Jocelyn Cottencin / Echauffement général

A l'heure où le réchauffement climatique est devenu une certitude inquiétante et où le contexte social est profondément mouvementé, l'intitulée du projet curatorial accueilli par La chambre d'échos interpelle à plus d'un titre. Cette multiplicité de résonances a été cultivée volontairement par Jocelyn Cottencin qui avoue néanmoins être un peu rattrapé par l'actualité. Echauffement général est une exposition à activer performativement, une invitation aussi directe qu'enchevêtrée à mettre en mouvement le corps et l'imaginaire du visiteur, à penser en acte ce que c'est que faire groupe aujourd'hui.

Deux artistes - chercheur.e.s - étudiant.e.s du master exerce accueillent les participants à cet échauffement du midi. Dépliés et affichés tels des bannières, 19 textes font la ronde sur les murs de La chambre d'échos, à plusieurs niveaux de hauteur. Artiste visuel, graphiste, vidéaste et créateur de performances, Jocelyn Cottencin a fait appel à des danseurs et chorégraphes, collaborateurs proches, ainsi qu'à d'anciens élèves d'écoles de beaux arts et de danse, pour ces productions qui peuvent se lire aussi bien comme partitions, statements, modes d'emploi, ou encore de la poésie sonore. La typo minimaliste, très sculpturale, imaginée pour l'occasion, ainsi que la couleur orange fluo du papier reprennent les codes du débat et des revendications dans l'espace public. La véritable dimension politique du projet consiste dans le fait de se tenir au commencement des choses, à l'endroit des prémisses, de réunir dans une cartographie suivant des courants d'affinités électives, des modalités aussi bien pratiques que poétiques de l'engagement. Engager la perception, activer la mémoire aussi bien que l'oubli, l'écoute dans tout ce qu'elle peut avoir de synésthésique, s'engager dans son corps et dans l'environnement proche, avec les autres. S'engager dans des processus transformationnels à vocation résolument ouverte. Selon des procédés discursifs et registres langagiers assez disparates, chaque texte adresse un devenir.

Devenir animal ce midi là précisément, les artistes - chercheur.e.s - étudiant.e.s du master exerce ayant choisi l'Echauffement de jeunes loups de Rémy Héritier. Le groupe est hétéroclite : de par leur posture même, certaines personnes témoignent d'une pratique courante de la danse, alors que d'autres arrivent en amateurs. Tout ce petit monde se prend au jeu et La chambre d'échos devient un lieu de pratique.

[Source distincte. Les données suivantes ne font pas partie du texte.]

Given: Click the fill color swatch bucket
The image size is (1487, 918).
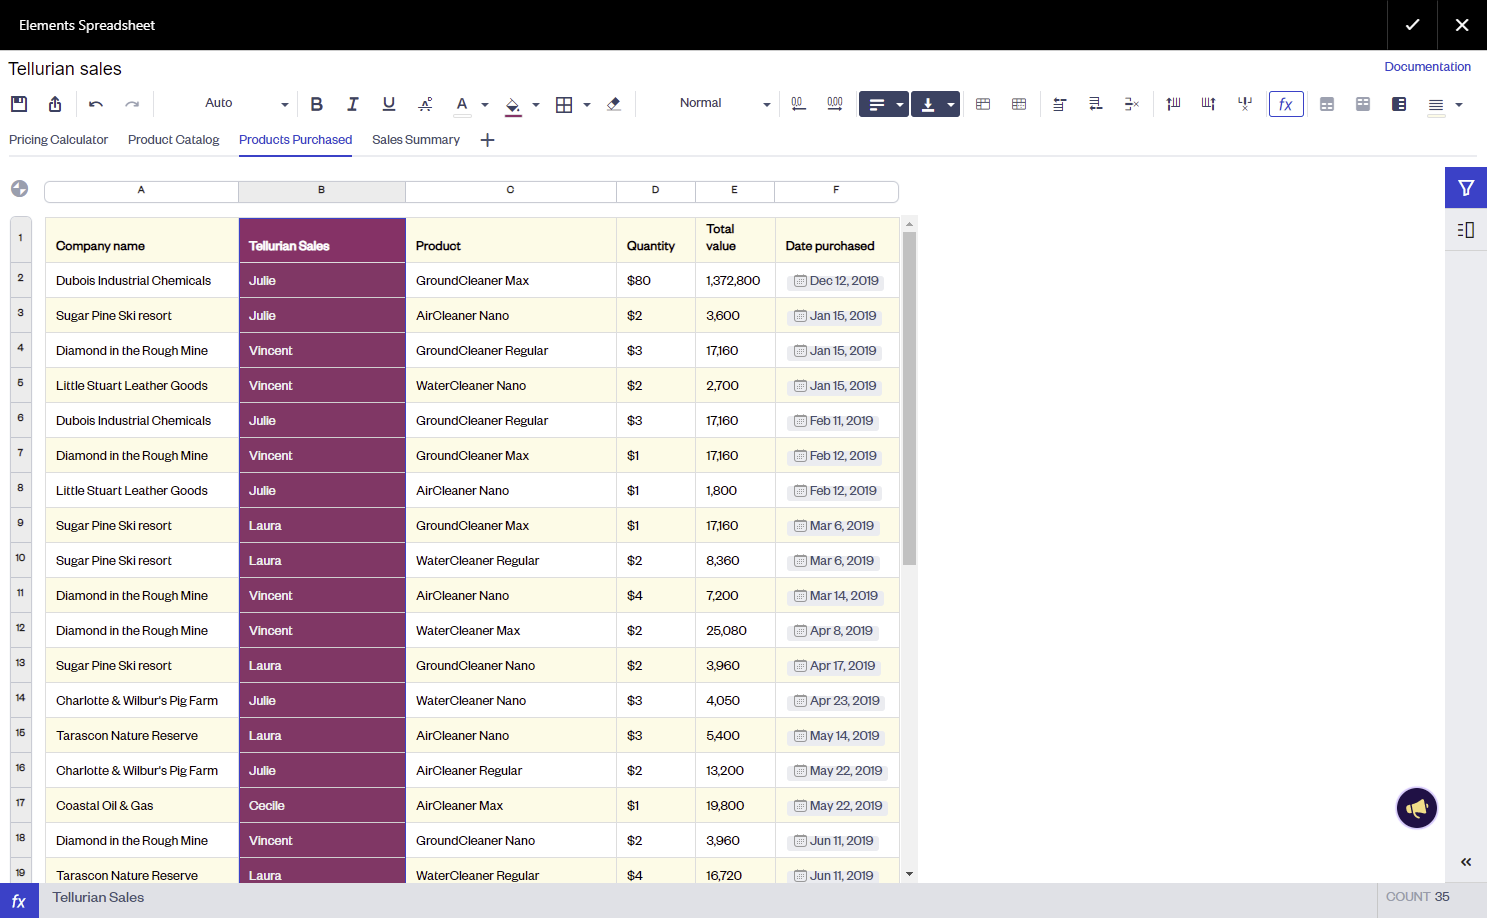Looking at the screenshot, I should tap(513, 104).
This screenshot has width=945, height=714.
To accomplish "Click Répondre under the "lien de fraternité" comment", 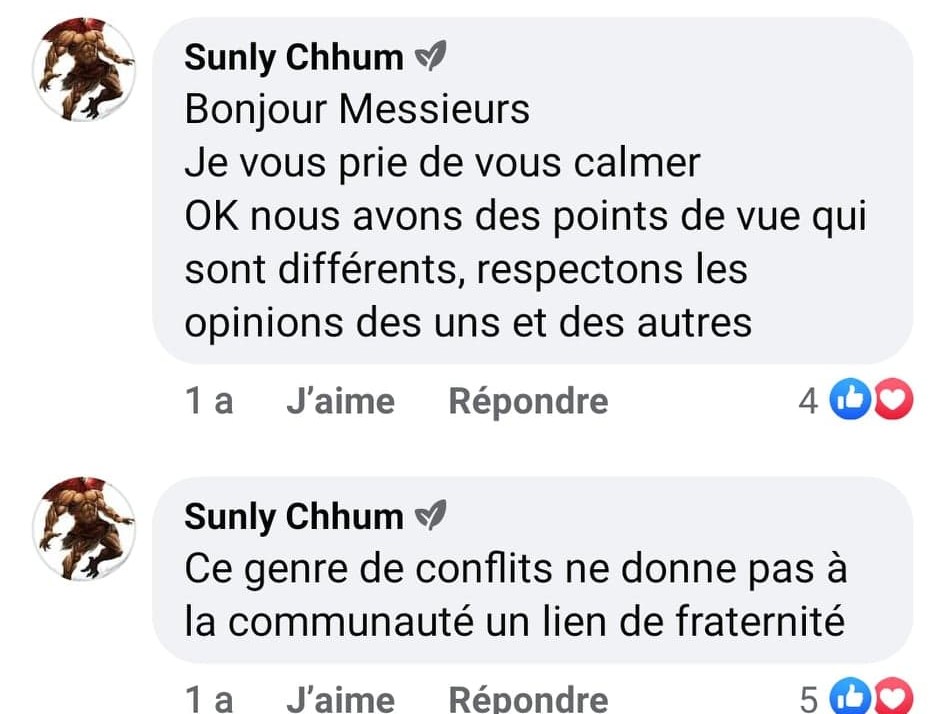I will click(528, 699).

Grâce au phrasé aux arrêts aussi inattendus que rassurants de Daniel Lühmann, le texte acquiert une force incantatoire : inspire - expire. Nous voici jeunes pousses d'un buisson et les inhibitions liées aux codes de la proxémie s'estompent tout simplement. L'attention se tourne vers l'intérieur du corps et ses sensations. L'échauffement opère par capillarité, active et garde en éveil l'imaginaire, cultive un plaisir du jeu qui nous renvoie pour certains à l'enfance. Egrainées de manière ludique, des injonctions apparemment contradictoires court-circuitent les schémas corporels habituels. Pas besoin d'être familier de la finesse et du soin infini de l'écriture scénique de Rémy Héritier pour se laisser mettre en mouvement par sa proposition. L'échauffement conduit à un braquage en bonne et due forme et les participants s'en félicitent avec de grands sourires, avant de partager un repas dans l'atrium d'ICI.  

Outre ces rendez-vous réguliers pris en charge par les artistes - chercheur.e.s - étudiant.e.s du master exerce, La chambre d'échos devient potentiellement le lieu d'expériences individuelles du spectateur, du poulet rôti et fellation à l'échauffement du cœur, du même Yves Noël Genod, en passant par Chauffe Simone (Emmanuelle Huynh), le retour à l'arrêt (Madeleine Fournier) ou encore l'échauffement du centre et des méridiens (Eve Chariatte), la boucle est bouclée et joyeusement ouverte. Loin de revendiquer des concepts théoriques aujourd'hui dans l'air du temps, Jocelyn Cottencin témoigne avec modestie d'une recherche au long cours avec des outils ouverts visant à créer des brèches, des trouées, ouvrir des espaces dont on ne présuppose pas ce qui peut y arriver à partir d'un objet défini. Découvrir d'autres modalités, d'autres territoires, étendre les possibles.

Après La chambre d'échos, Echauffement général investira des espaces publics pour une nouvelle activation lors du festival Montpellier danse.